NEWS BLOG (WSAU) If I was a political consultant my number one piece of advice would be this: “Make sure you’re not being attacked from both sides.” Taking fire from your political left and political right at the same time is untenable. The close cousin of my advice is: keep your base happy. There’s more upside to rewarding your supporters than there is to try winning over your opponents.

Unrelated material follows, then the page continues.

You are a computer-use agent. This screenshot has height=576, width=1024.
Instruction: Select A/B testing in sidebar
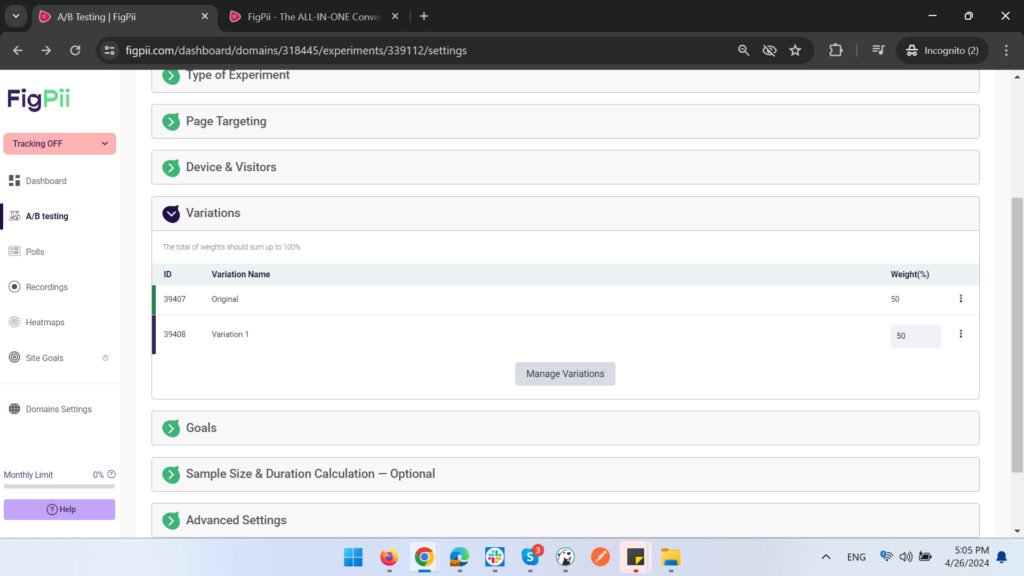(46, 216)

Consider what happened to house speaker Nancy Pelosi during her speech at The Campaign for America’s Future convention. Pelosi was heckled mercilessly by people on her political left. And she wasn’t there on her own, she was a proxy for President Obama. The White House has a problem with its political left. Columnist Dana Milbank sums it up: slow on Gitmo, upping the ante in Afghanistan, slow on getting out of Iraq and ‘Don’t Ask, Don’t Tell’, half-a-loaf on healthcare reform, and no action yet on immigration and labor. (Read Dana Milbak’s account of the Pelosi speech here: http://tinyurl.com/2uapvfj )

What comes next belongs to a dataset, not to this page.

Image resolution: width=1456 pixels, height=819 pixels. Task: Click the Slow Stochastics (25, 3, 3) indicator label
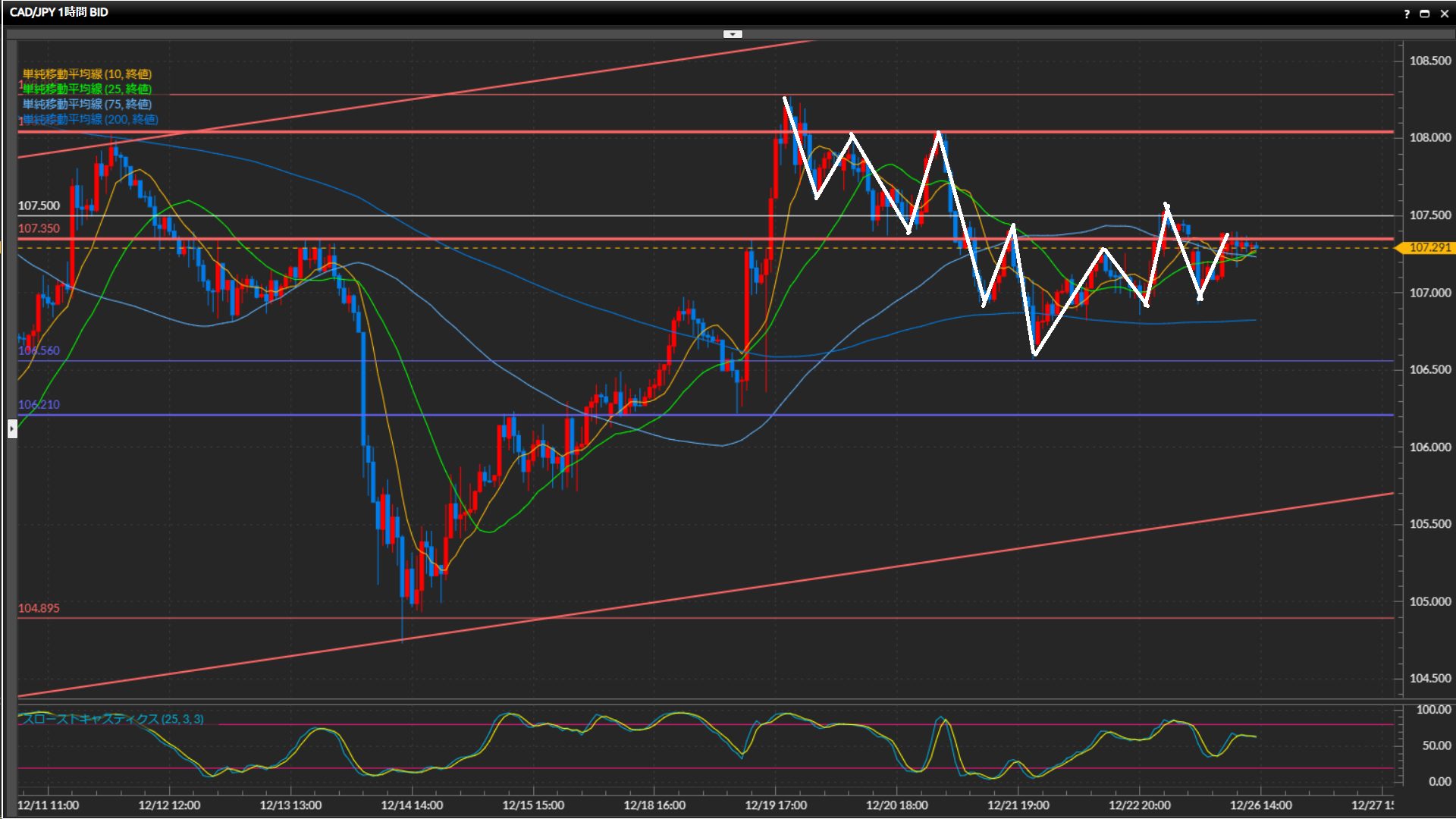click(112, 719)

George Bush also took fire from both ends of the political spectrum. Conservatives hated that government spending grew so much during the Bush years. Liberals were never going to become Bush supporters, regardless of how much money he shoveled into their pet projects. He would have been politically smart to cut spending to satisfy his base. It was the difference between leaving office with a 50-percent versus a 30-percent approval rating. And Bush’s historically low approval will forever be a part of his Presidency.
Barack Obama is in the same situation. The same President who managed to get health care reform through congress with a hard shove has no chance of winning over the political right. He might as well go all the way with the left.
There are more than just job approval ratings at risk. A President with no coattails suffers tremendous political losses in Congress. Very few GOP candidates wanted to campaign with Bush. And he lost both houses before his term was up. Obama-backed candidates have been consistent losers at the ballot box, and Presidential campaign visits seem to make things worse.
Individual political jabs don’t hurt. But they wear down a politician over time. A disillusioned base stays home, as the White House may find out in November.